- _WRITTEN INSTRUCTION_:
Reproduce the records below word for word, omitting the pictures.

### DATASET EXTRACT

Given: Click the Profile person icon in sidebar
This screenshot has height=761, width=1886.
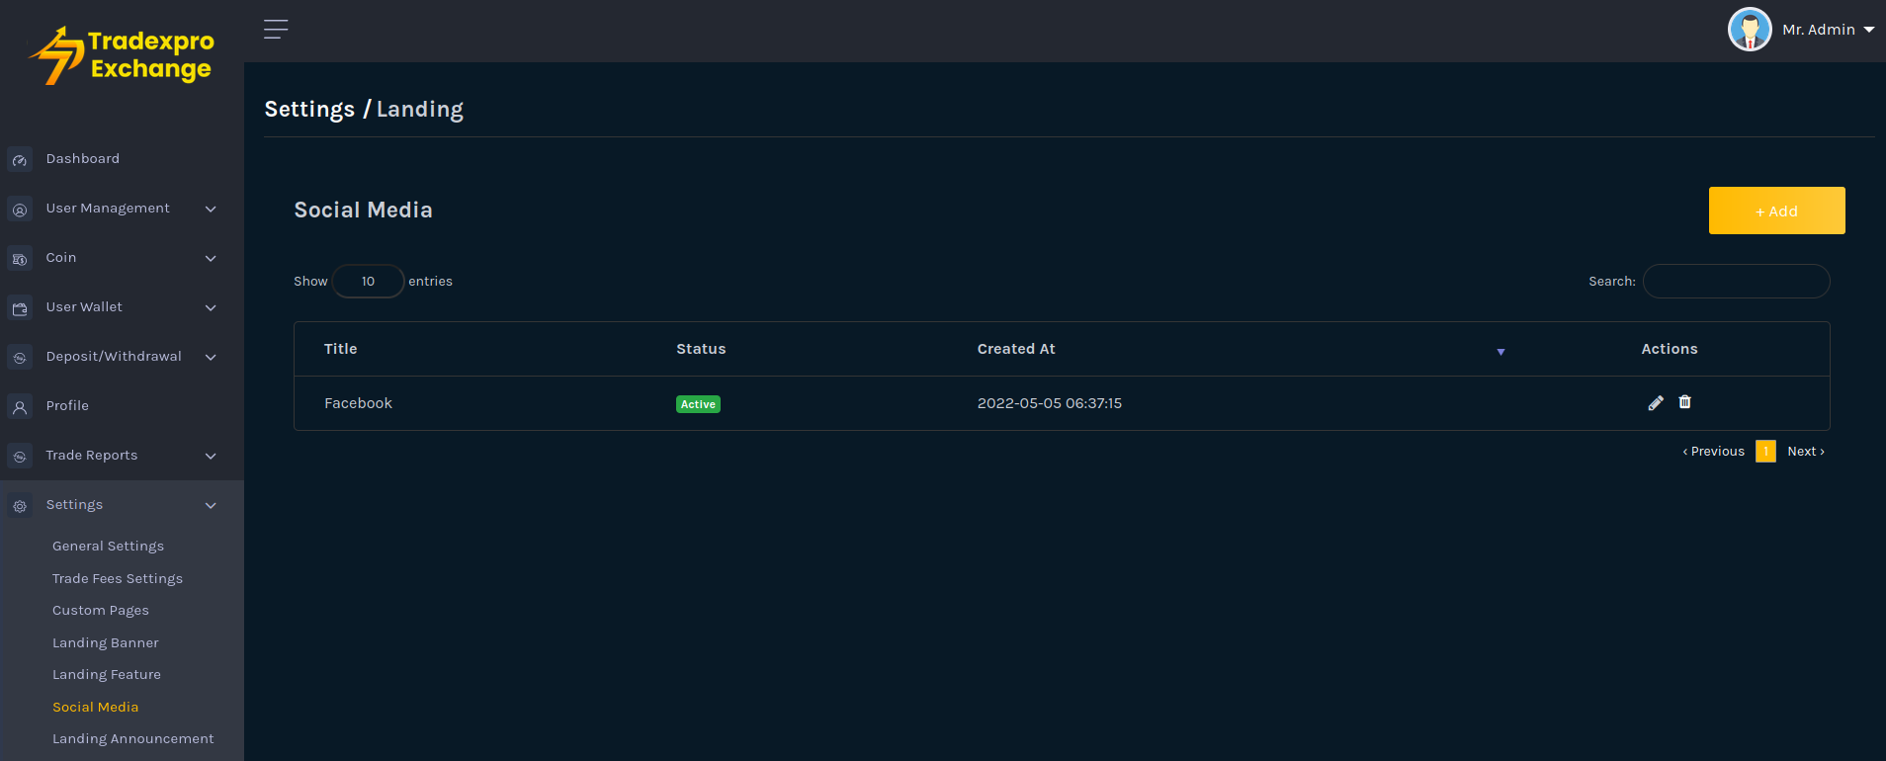Looking at the screenshot, I should coord(20,407).
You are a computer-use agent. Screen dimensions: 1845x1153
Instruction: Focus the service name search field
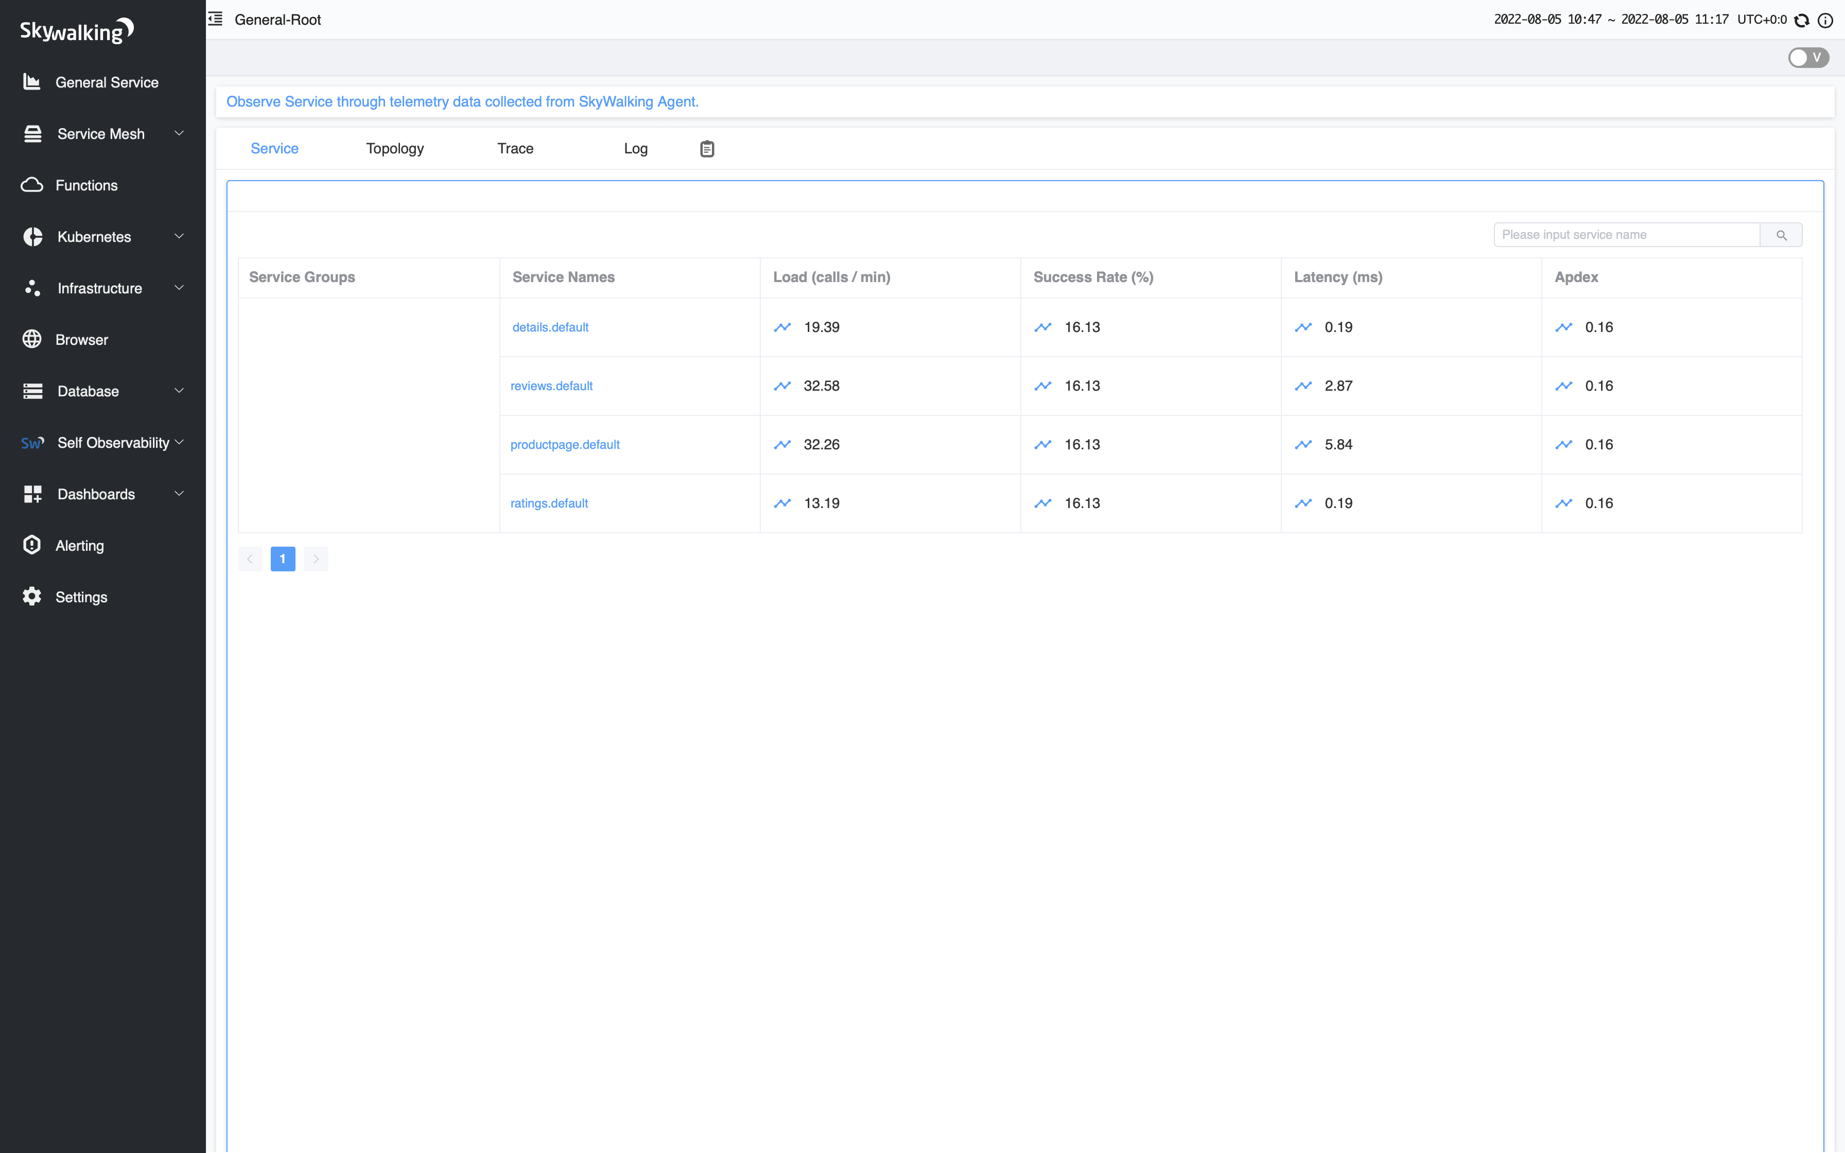pos(1626,235)
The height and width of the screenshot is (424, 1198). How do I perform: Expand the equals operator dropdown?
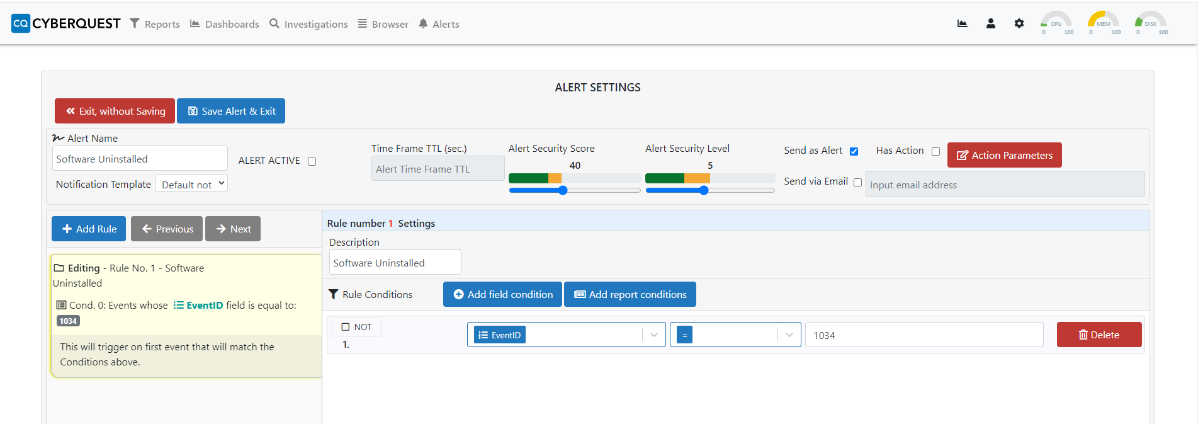point(789,335)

######

- _ANSWER TO THE PROBLEM_:
Given: Click the Profile person icon in sidebar
This screenshot has height=761, width=1886.
Looking at the screenshot, I should coord(20,407).
You are a computer-use agent. Screen dimensions: 1845x1153
Instruction: Focus the service name search field
pos(1626,235)
The height and width of the screenshot is (424, 1198). How do I perform: Expand the equals operator dropdown?
point(789,335)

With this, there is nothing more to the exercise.